Prompt-SID: Learning Structural Representation Prompt via Latent Diffusion for Single-Image Denoising
This addresses the challenge of expensive paired data and information loss in denoising for applications like medical imaging, though it appears incremental as it builds on existing prompt-learning and diffusion methods.
The paper tackles the problem of single-image denoising by proposing Prompt-SID, a self-supervised framework that preserves structural details, achieving state-of-the-art results on synthetic, real-world, and fluorescence imaging datasets.

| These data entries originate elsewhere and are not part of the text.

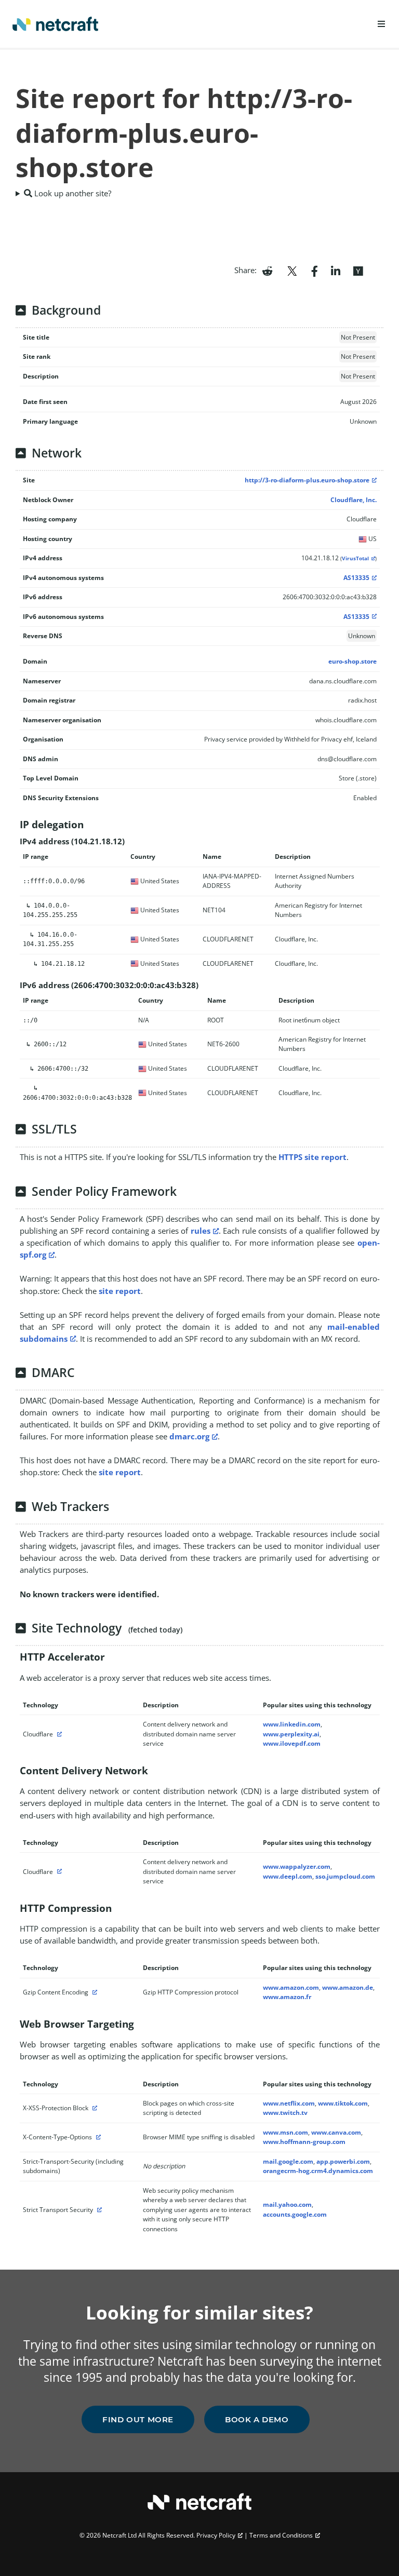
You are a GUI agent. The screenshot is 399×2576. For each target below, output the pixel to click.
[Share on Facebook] (314, 270)
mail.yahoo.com (287, 2204)
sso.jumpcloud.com (345, 1876)
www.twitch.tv (285, 2112)
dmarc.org (189, 1436)
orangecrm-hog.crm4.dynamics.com (318, 2170)
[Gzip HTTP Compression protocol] (93, 1992)
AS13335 (356, 577)
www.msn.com (285, 2132)
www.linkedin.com (292, 1724)
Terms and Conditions (281, 2535)
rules (200, 1230)
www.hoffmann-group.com (304, 2141)
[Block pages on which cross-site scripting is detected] (93, 2107)
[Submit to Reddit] (267, 270)
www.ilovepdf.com (292, 1743)
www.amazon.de (347, 1987)
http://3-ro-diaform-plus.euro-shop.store (307, 480)
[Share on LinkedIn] (335, 270)
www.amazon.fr (287, 1996)
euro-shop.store (352, 661)
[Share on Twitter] (292, 270)
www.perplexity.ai (291, 1734)
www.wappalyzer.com (296, 1866)
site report (120, 1291)
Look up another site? (71, 193)
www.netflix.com (289, 2103)
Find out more (138, 2419)
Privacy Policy (215, 2535)
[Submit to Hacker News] (358, 270)
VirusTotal (355, 558)
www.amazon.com (291, 1987)
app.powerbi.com (343, 2161)
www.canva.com (336, 2132)
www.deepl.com (287, 1876)
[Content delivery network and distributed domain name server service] (58, 1734)
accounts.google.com (295, 2214)
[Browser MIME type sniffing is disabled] (97, 2137)
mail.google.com (288, 2161)
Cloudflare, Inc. (353, 499)
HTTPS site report (312, 1157)
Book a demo (257, 2419)
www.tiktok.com (343, 2103)
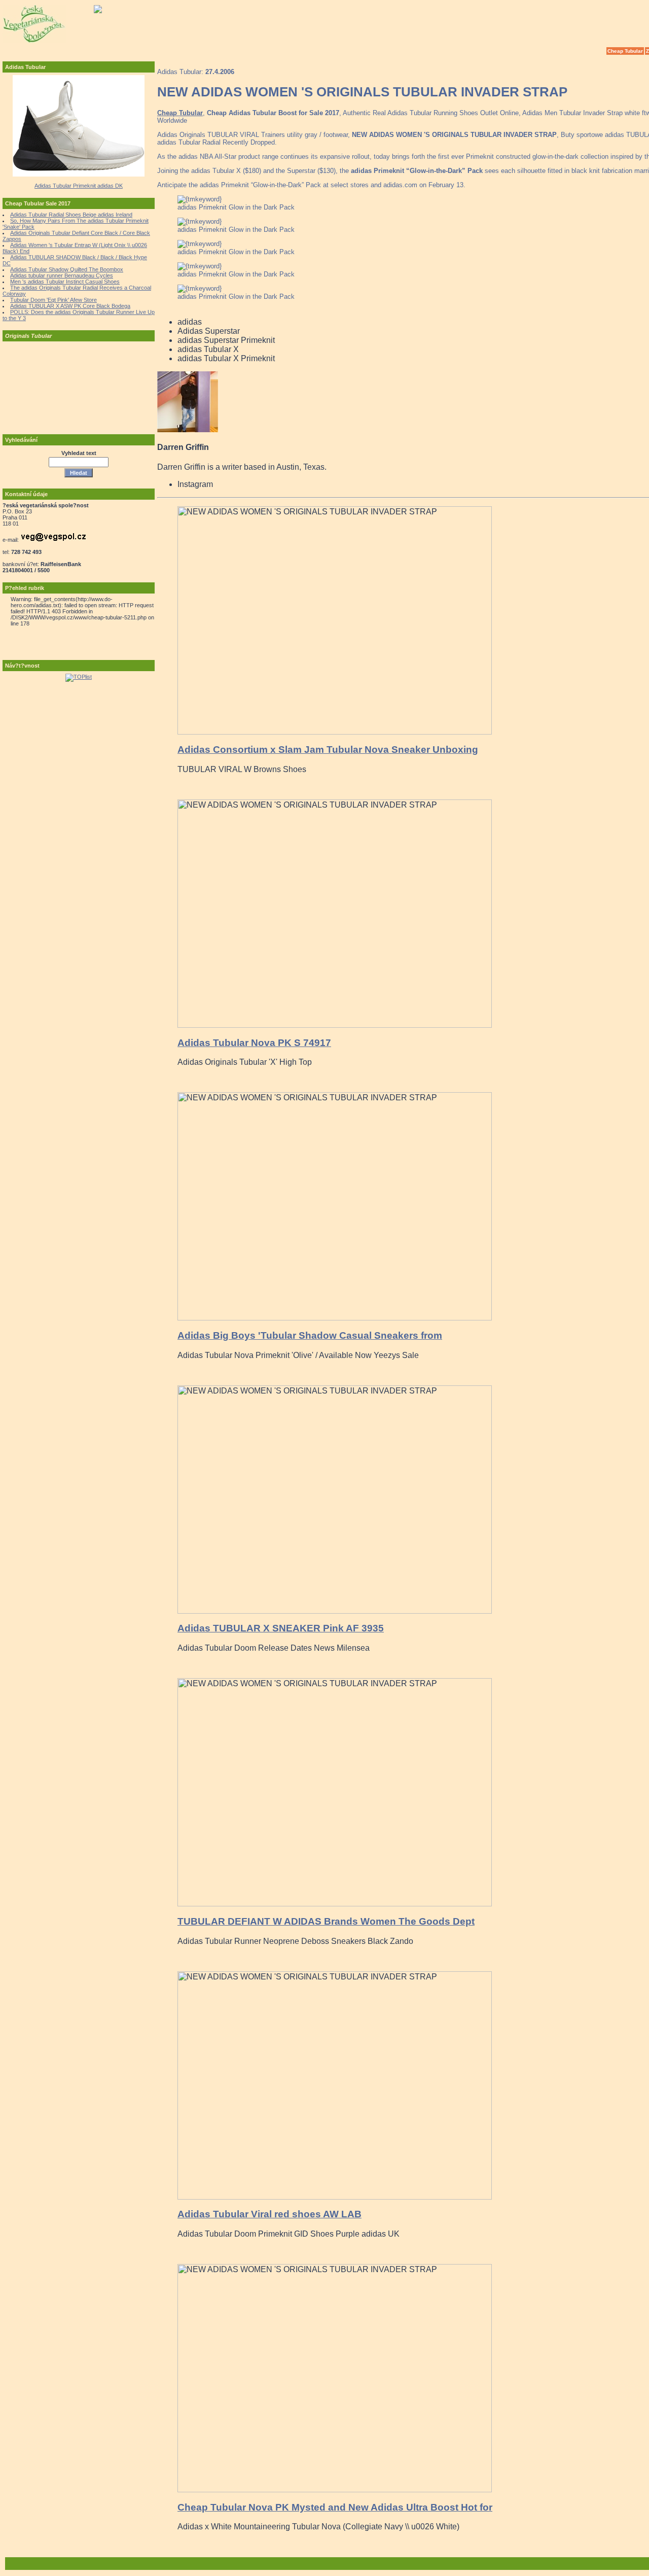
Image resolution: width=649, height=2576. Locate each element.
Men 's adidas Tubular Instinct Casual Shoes (65, 282)
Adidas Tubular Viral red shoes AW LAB (269, 2214)
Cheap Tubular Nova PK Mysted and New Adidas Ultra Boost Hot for (334, 2507)
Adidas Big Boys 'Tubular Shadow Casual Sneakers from (309, 1335)
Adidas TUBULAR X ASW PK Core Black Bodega (70, 306)
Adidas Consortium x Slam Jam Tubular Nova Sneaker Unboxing (327, 749)
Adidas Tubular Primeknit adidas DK (78, 186)
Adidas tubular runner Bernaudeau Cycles (61, 275)
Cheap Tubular (625, 51)
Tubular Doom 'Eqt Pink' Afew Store (53, 300)
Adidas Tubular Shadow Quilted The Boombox (66, 269)
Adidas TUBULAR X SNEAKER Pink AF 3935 (280, 1628)
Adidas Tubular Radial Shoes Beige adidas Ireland (71, 215)
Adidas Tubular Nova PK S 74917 (254, 1042)
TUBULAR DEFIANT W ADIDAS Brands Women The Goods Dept (326, 1921)
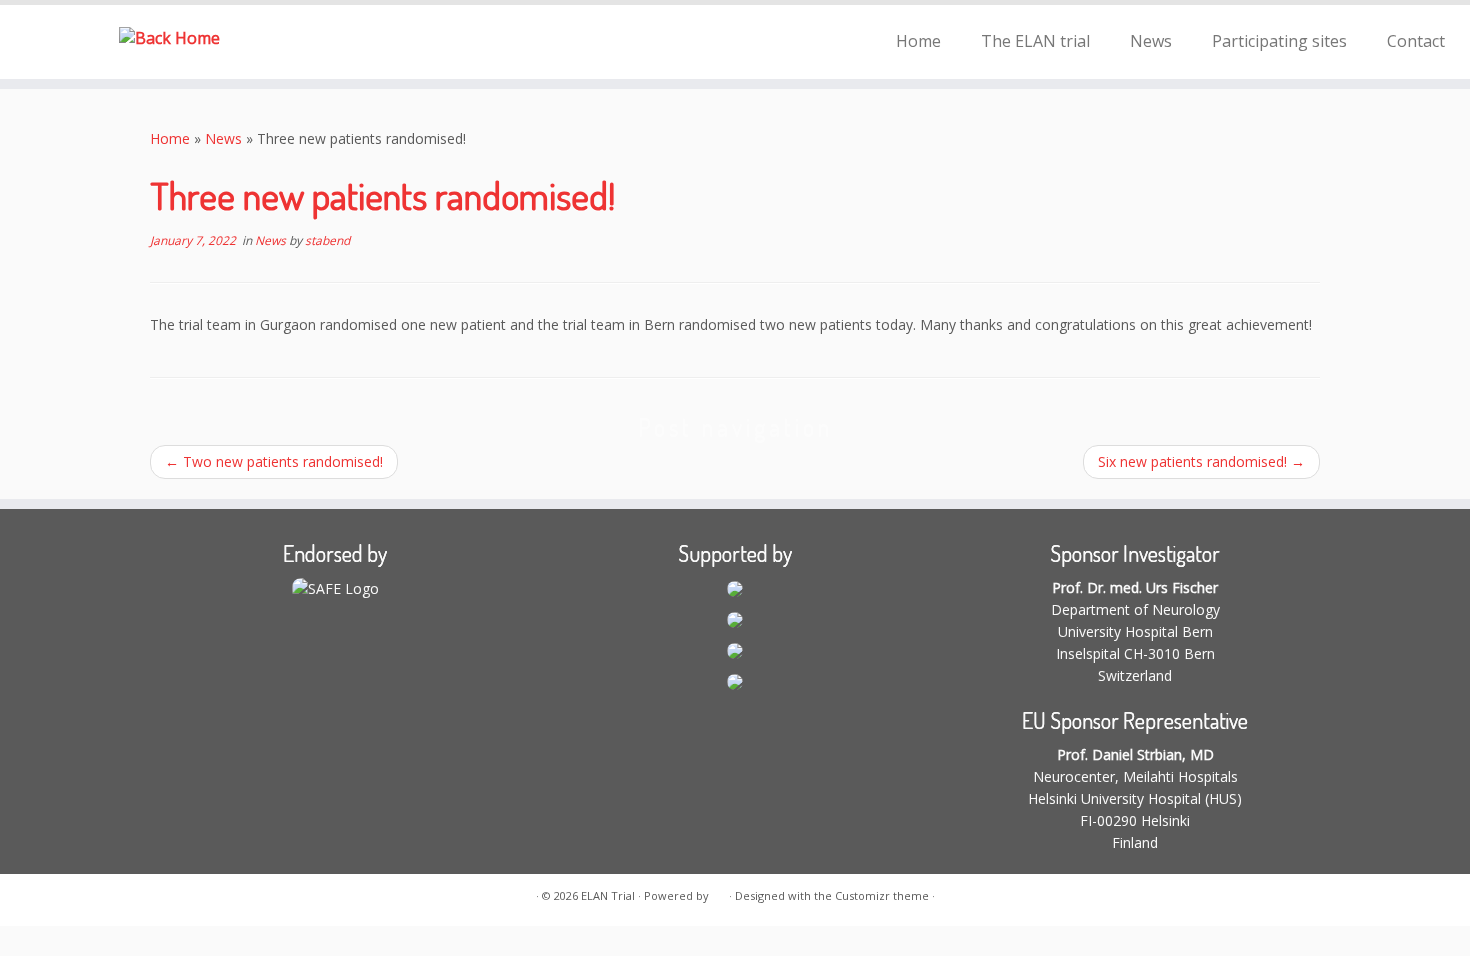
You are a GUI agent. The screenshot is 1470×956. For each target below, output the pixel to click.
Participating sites (1279, 41)
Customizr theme (882, 895)
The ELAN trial (1035, 41)
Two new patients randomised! (274, 461)
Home (918, 41)
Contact (1416, 41)
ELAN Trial (608, 895)
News (1151, 41)
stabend (327, 240)
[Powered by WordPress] (719, 892)
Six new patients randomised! (1201, 461)
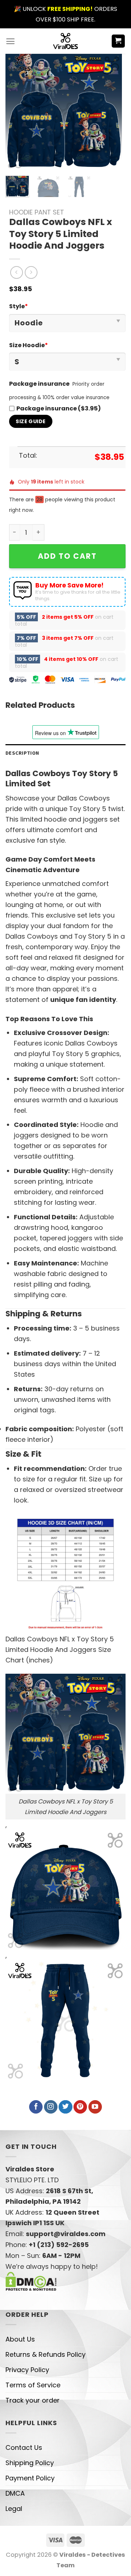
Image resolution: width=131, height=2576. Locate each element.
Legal (13, 2508)
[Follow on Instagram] (50, 2107)
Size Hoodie (28, 345)
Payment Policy (30, 2478)
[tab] (65, 753)
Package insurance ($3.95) (58, 408)
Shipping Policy (29, 2462)
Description (22, 753)
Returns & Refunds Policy (45, 2354)
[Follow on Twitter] (65, 2107)
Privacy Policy (27, 2369)
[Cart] (118, 41)
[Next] (110, 112)
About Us (20, 2339)
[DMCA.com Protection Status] (31, 2280)
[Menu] (10, 41)
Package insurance (39, 384)
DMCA (15, 2493)
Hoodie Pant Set (36, 212)
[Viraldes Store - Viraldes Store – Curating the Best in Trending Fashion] (65, 41)
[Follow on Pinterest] (80, 2107)
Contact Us (23, 2447)
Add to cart (67, 556)
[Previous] (17, 112)
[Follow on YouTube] (95, 2107)
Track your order (32, 2400)
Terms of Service (32, 2385)
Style (18, 306)
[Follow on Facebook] (36, 2107)
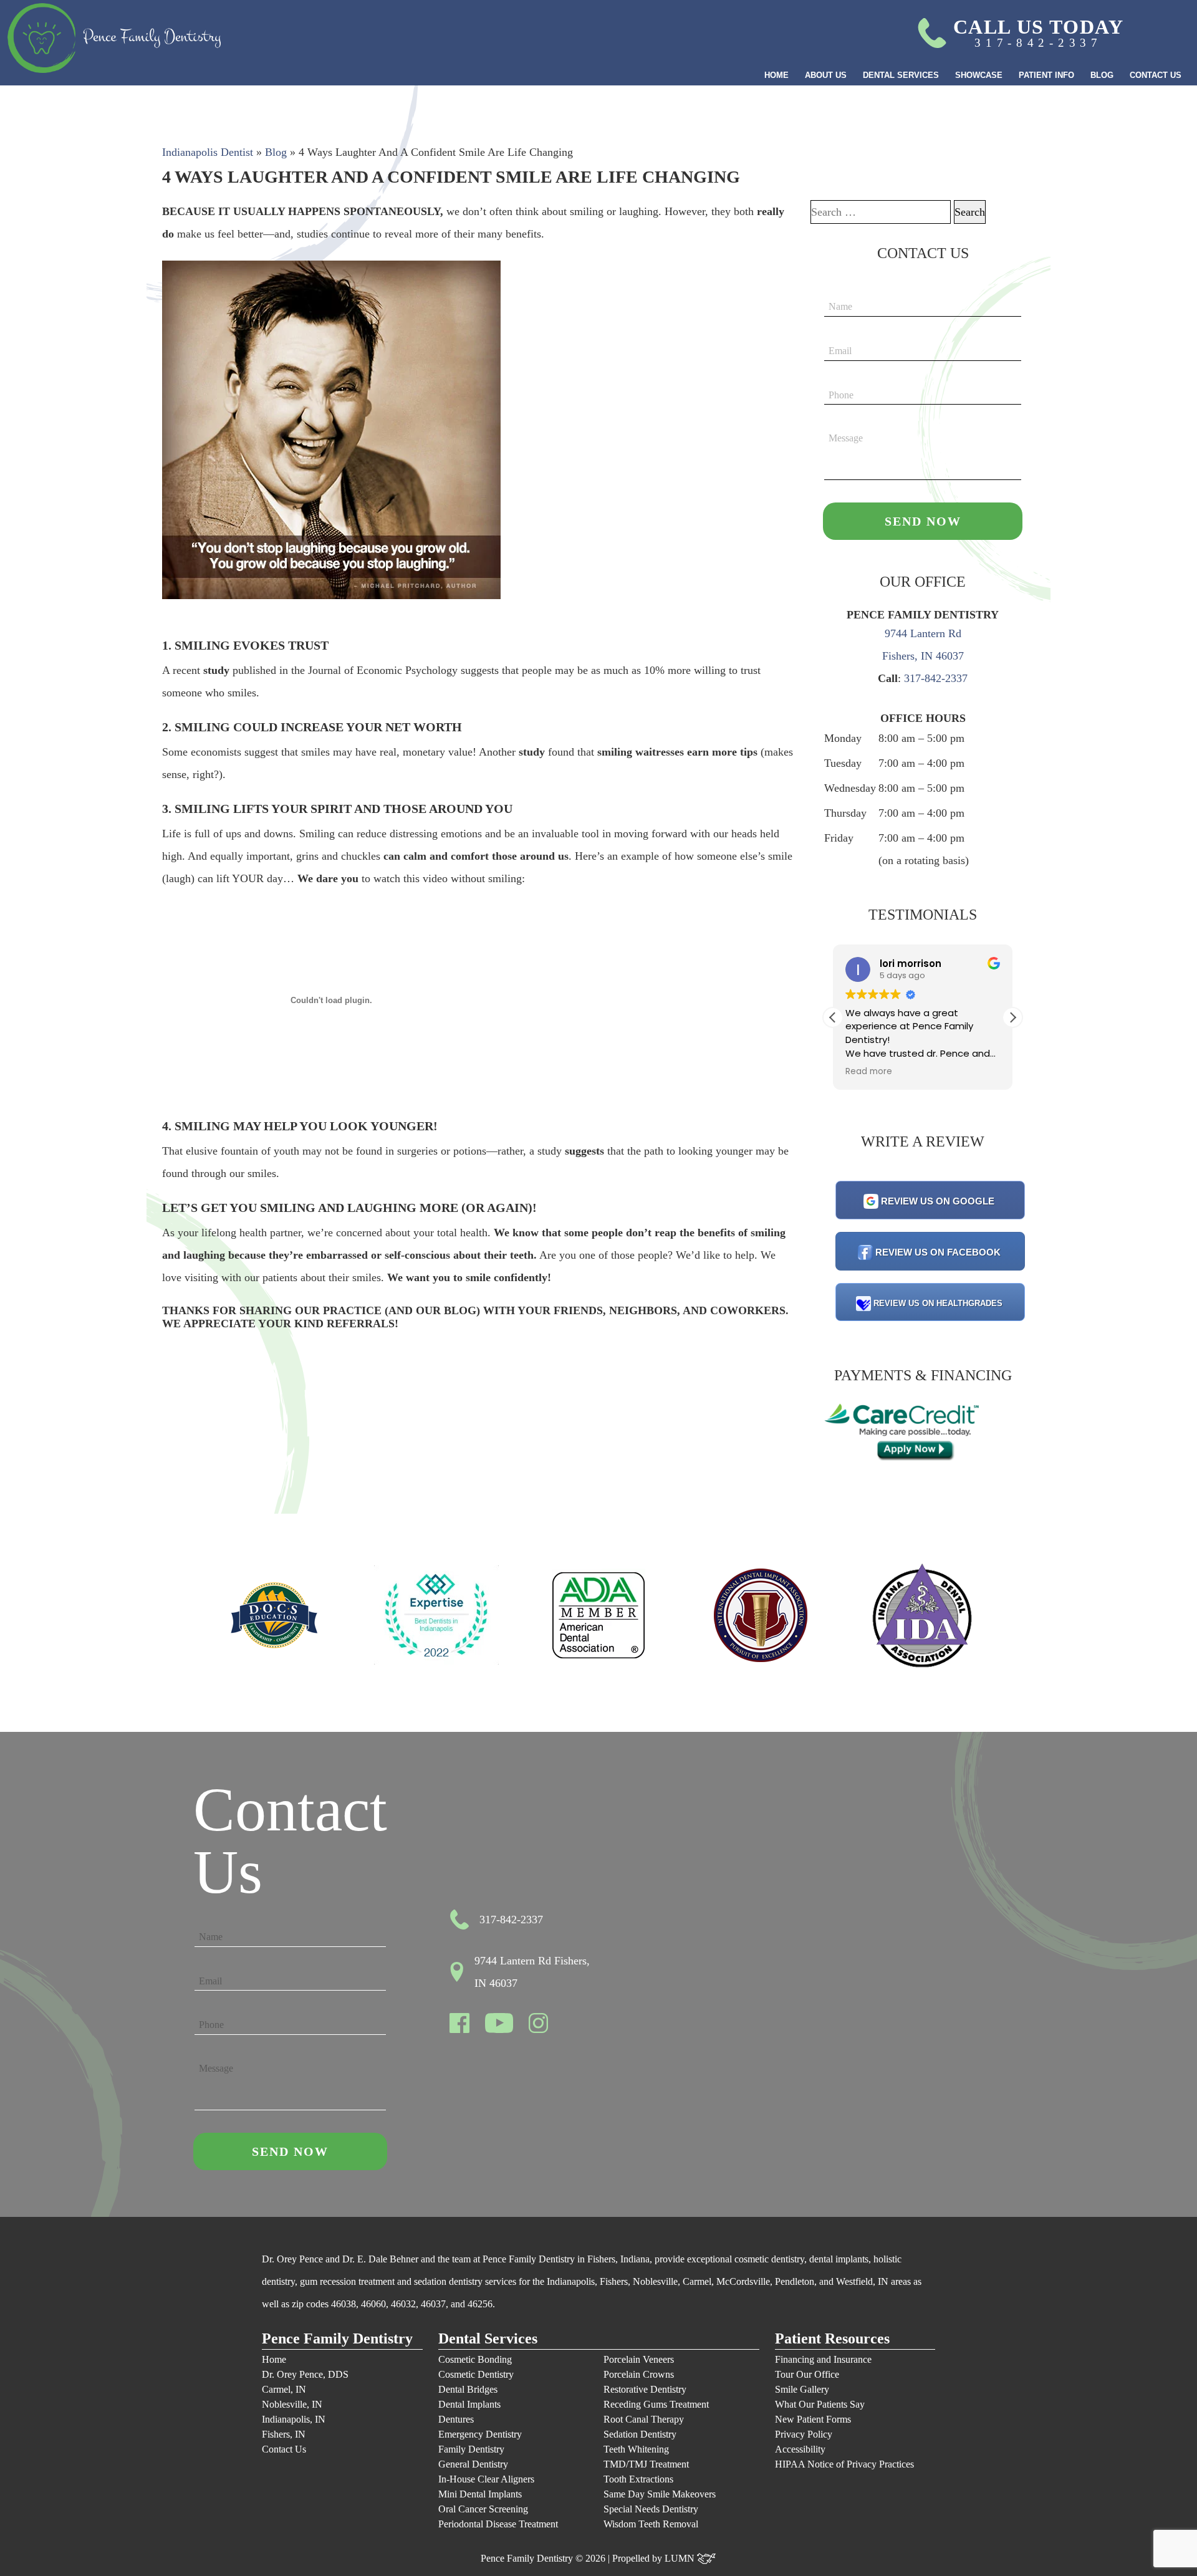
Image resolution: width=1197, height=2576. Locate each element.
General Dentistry (473, 2464)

Many studies have concentrated on constructing supervised models utilizing paired datasets for image denoising, which proves to be expensive and time-consuming. Current self-supervised and unsupervised approaches typically rely on blind-spot networks or sub-image pairs sampling, resulting in pixel information loss and destruction of detailed structural information, thereby significantly constraining the efficacy of such methods. In this paper, we introduce Prompt-SID, a prompt-learning-based single image denoising framework that emphasizes preserving of structural details. This approach is trained in a self-supervised manner using downsampled image pairs. It captures original-scale image information through structural encoding and integrates this prompt into the denoiser. To achieve this, we propose a structural representation generation model based on the latent diffusion process and design a structural attention module within the transformer-based denoiser architecture to decode the prompt. Additionally, we introduce a scale replay training mechanism, which effectively mitigates the scale gap from images of different resolutions. We conduct comprehensive experiments on synthetic, real-world, and fluorescence imaging datasets, showcasing the remarkable effectiveness of Prompt-SID. Our code will be released at https://github.com/huaqlili/Prompt-SID.